0

new to selenium and I have the below question still after searching for solutions.

I am trying to access all the links on this website (https://www.ecb.europa.eu/press/pressconf/html/index.en.html).

The individual links gets loaded in a "lazy-load" fashion. And it gets loaded gradually as user scrolls down the screen.

driver = webdriver.Chrome("chromedriver.exe")
driver.get("https://www.ecb.europa.eu/press/pressconf/html/index.en.html")

    # scrolling
    
    lastHeight = driver.execute_script("return document.body.scrollHeight")
    #print(lastHeight)
    
    pause = 0.5
    while True:
        driver.execute_script("window.scrollTo(0, document.body.scrollHeight);")
        time.sleep(pause)
        newHeight = driver.execute_script("return document.body.scrollHeight")
        if newHeight == lastHeight:
            break
        lastHeight = newHeight
        print(lastHeight)
    
    # ---
    
    elems = driver.find_elements_by_xpath("//a[@href]")
    for elem in elems:
        url=elem.get_attribute("href")
        if re.search('is\d+.en.html', url):
            print(url)

However it only gets the required link of the last lazy-loading element, and everything before it is not obtained because they are not loaded.

I want to make sure all lazy-loading element to have loaded before executing any scraping codes.

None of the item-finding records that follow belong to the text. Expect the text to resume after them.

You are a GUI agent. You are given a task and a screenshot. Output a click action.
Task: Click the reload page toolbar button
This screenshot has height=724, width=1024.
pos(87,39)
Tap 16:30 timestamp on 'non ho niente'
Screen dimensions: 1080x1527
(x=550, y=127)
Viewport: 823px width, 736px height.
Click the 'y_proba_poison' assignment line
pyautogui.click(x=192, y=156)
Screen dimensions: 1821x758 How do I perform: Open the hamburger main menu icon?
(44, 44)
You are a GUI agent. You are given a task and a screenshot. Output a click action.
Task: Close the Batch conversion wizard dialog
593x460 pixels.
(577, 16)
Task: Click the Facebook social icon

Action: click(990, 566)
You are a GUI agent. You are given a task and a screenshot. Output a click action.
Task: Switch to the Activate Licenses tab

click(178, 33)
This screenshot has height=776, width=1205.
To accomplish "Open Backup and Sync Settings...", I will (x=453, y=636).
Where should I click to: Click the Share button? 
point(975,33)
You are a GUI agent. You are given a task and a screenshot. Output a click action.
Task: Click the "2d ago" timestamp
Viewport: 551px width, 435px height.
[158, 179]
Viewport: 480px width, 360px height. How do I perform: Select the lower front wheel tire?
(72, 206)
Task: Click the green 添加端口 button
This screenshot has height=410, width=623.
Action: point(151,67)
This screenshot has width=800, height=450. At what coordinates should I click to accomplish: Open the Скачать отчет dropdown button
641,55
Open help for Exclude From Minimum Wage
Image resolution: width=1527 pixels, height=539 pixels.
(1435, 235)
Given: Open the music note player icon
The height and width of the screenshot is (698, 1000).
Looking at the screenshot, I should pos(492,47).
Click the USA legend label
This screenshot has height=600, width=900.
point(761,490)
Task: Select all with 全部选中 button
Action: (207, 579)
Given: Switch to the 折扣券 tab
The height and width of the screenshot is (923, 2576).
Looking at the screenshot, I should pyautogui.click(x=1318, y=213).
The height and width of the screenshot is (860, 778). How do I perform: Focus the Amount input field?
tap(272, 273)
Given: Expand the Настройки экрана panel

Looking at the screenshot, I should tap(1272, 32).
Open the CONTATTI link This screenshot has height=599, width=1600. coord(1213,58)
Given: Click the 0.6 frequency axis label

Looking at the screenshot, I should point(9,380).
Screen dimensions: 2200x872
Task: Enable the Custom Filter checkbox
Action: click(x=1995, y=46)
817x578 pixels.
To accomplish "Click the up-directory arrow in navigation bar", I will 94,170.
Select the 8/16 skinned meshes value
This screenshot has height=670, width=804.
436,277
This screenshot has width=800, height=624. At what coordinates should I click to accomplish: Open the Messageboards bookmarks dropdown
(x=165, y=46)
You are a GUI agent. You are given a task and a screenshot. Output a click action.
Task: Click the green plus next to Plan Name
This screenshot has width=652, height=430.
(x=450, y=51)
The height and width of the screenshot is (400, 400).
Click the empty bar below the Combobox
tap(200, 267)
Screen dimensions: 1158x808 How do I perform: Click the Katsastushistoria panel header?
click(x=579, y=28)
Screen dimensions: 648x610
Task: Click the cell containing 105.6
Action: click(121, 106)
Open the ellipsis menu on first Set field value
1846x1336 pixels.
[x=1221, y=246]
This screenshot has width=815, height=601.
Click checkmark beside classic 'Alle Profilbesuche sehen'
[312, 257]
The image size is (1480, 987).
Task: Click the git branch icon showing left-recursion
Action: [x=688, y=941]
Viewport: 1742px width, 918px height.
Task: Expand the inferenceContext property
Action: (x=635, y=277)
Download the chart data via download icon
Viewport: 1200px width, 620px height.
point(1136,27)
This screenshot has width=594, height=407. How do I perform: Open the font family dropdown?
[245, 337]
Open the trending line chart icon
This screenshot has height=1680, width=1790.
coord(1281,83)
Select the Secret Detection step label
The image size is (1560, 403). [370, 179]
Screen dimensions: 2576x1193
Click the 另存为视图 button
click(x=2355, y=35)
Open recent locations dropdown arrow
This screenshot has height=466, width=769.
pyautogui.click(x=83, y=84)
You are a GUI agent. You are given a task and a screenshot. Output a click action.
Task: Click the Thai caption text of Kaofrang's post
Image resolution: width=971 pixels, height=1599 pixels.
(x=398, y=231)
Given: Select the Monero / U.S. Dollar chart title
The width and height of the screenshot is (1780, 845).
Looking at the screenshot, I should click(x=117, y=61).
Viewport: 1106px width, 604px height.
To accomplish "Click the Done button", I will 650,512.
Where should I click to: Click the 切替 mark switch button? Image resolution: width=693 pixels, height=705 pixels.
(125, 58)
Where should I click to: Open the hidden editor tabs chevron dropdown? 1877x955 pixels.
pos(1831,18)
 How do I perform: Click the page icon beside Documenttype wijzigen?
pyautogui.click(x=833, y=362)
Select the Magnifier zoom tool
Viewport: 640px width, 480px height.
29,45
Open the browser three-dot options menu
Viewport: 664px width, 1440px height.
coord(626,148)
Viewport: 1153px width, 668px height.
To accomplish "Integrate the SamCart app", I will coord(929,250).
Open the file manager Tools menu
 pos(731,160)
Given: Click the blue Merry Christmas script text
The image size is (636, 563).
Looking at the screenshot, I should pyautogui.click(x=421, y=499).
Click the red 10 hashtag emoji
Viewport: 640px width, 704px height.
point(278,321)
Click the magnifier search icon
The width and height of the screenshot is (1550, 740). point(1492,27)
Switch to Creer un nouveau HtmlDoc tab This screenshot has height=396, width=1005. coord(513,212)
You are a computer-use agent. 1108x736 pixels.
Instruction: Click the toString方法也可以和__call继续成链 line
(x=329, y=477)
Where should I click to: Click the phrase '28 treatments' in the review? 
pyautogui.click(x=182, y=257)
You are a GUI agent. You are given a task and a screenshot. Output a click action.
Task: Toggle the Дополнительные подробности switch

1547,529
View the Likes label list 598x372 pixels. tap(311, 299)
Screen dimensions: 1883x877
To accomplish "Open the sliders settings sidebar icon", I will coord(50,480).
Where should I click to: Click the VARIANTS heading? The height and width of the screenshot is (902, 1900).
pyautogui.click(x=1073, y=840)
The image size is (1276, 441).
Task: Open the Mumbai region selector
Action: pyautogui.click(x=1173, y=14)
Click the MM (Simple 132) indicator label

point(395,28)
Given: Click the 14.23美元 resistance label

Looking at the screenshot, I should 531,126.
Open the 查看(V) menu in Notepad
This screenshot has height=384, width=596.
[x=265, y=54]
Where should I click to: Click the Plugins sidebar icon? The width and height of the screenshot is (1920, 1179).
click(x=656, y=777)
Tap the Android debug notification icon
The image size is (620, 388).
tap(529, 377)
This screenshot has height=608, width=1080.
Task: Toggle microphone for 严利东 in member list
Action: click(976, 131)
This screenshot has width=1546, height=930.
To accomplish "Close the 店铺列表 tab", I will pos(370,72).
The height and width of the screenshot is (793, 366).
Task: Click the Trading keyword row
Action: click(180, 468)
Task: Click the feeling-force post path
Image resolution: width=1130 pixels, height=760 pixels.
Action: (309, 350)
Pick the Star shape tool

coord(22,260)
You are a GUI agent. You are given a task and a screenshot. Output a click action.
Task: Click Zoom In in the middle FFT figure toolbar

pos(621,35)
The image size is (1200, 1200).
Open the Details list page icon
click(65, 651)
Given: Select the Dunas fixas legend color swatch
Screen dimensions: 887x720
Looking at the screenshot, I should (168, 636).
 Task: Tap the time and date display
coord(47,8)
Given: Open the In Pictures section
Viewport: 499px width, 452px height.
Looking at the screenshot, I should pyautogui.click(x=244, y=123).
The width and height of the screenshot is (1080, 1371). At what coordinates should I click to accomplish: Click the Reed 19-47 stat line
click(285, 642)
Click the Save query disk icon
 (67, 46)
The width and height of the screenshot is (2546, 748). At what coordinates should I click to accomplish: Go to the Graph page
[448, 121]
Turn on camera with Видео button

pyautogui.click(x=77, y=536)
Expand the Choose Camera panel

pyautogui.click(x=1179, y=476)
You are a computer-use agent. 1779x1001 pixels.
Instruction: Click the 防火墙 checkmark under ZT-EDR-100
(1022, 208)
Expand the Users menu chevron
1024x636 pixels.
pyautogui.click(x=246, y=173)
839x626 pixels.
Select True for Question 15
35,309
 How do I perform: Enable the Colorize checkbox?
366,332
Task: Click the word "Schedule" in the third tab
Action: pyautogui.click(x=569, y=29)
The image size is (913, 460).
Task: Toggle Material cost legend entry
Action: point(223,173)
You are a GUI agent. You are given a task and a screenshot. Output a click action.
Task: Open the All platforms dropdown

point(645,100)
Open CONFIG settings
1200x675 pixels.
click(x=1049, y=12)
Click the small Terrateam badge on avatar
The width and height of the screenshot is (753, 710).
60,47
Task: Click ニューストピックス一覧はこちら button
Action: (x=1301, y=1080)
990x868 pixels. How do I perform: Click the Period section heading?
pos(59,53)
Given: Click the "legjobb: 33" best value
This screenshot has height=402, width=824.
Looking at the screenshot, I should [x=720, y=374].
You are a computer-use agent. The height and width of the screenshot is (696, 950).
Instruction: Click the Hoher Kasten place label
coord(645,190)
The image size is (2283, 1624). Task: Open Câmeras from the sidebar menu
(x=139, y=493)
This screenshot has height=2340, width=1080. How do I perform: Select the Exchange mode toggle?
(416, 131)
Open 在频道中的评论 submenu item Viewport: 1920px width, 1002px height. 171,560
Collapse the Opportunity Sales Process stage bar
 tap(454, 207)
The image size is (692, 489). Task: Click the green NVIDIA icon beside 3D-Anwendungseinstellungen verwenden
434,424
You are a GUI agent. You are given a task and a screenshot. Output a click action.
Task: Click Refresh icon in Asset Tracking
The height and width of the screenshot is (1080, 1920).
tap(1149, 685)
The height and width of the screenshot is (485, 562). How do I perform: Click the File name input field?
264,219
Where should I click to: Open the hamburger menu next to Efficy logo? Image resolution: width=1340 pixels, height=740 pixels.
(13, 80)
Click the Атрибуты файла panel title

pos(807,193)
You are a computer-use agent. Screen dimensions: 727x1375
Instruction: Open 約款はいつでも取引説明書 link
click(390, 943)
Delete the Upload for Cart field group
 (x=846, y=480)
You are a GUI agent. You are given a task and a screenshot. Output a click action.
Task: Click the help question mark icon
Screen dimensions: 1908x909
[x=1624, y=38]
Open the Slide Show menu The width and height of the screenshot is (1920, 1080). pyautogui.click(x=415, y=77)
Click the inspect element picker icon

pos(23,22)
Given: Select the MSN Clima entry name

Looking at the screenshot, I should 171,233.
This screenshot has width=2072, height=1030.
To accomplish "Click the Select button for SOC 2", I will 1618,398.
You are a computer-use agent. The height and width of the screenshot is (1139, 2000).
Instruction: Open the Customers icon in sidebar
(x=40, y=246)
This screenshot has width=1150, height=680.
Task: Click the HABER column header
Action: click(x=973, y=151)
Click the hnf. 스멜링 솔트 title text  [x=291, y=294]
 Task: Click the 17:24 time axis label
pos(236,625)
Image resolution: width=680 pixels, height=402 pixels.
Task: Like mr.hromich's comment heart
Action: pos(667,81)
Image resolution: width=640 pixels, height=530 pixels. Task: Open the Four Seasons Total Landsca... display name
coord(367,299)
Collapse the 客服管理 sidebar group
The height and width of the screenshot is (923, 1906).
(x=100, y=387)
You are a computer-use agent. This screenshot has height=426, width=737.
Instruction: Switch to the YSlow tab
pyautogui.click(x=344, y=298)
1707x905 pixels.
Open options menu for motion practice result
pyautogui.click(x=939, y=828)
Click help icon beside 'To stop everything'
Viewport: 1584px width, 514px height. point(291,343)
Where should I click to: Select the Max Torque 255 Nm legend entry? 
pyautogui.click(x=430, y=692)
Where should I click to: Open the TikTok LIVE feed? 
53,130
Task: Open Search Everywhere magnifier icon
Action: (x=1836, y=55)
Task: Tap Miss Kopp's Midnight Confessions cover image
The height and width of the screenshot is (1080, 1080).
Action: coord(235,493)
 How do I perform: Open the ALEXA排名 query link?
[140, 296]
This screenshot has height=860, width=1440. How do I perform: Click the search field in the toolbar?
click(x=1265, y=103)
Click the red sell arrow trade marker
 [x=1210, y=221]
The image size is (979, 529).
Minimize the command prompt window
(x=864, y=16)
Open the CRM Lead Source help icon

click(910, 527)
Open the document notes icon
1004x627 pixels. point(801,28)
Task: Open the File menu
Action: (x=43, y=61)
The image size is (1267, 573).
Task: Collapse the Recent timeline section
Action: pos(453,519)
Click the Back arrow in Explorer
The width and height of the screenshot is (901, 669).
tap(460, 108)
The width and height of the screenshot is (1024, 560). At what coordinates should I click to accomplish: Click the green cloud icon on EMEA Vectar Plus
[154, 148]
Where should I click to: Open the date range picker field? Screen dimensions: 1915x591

How can I do that?

Many thanks

Felton Wang
  • 153
  • 8
  • You can use selenium to simulate scrolling all the way to the bottom and then scrape the results. Simulating scrolling is a bit challenging tho. https://stackoverflow.com/questions/20986631/how-can-i-scroll-a-web-page-using-selenium-webdriver-in-python – Chris Jun 26 '21 at 12:47
  • what is the requirement, scroll down and grab links (till it reaches the bottom ), right ? – cruisepandey Jun 26 '21 at 12:52
  • FYI it’s scraping not scrapping. Scrapping (and ‘to scrap’) means throwing away like rubbish. – DisappointedByUnaccountableMod Jun 26 '21 at 14:05
  • @ChristopherHolder, Yes I tried scrolling to the bottom, but simply by doing that will not load all the lazy-load components, with the ones towards the top&middle of the page remain unloaded. – Felton Wang Jun 27 '21 at 07:56
  • @cruisepandey, grab all the links, but simply scrolling down all the way to the bottom will not load all the "lazy-load" component. I think I'll need to scroll down little by little and scrap along the way. – Felton Wang Jun 27 '21 at 07:58
  • @barny okay thanks. – Felton Wang Jun 27 '21 at 07:58

1 Answers1

0

Selenium was not designed for web-scraping (although in complicated cases it can be useful). In your case, do F12 -> Network and look at the XHR tab when you scroll down the page. You can see that the queries that are added contain the year in their urls. So the page generates subqueries when you scroll down and reach other years.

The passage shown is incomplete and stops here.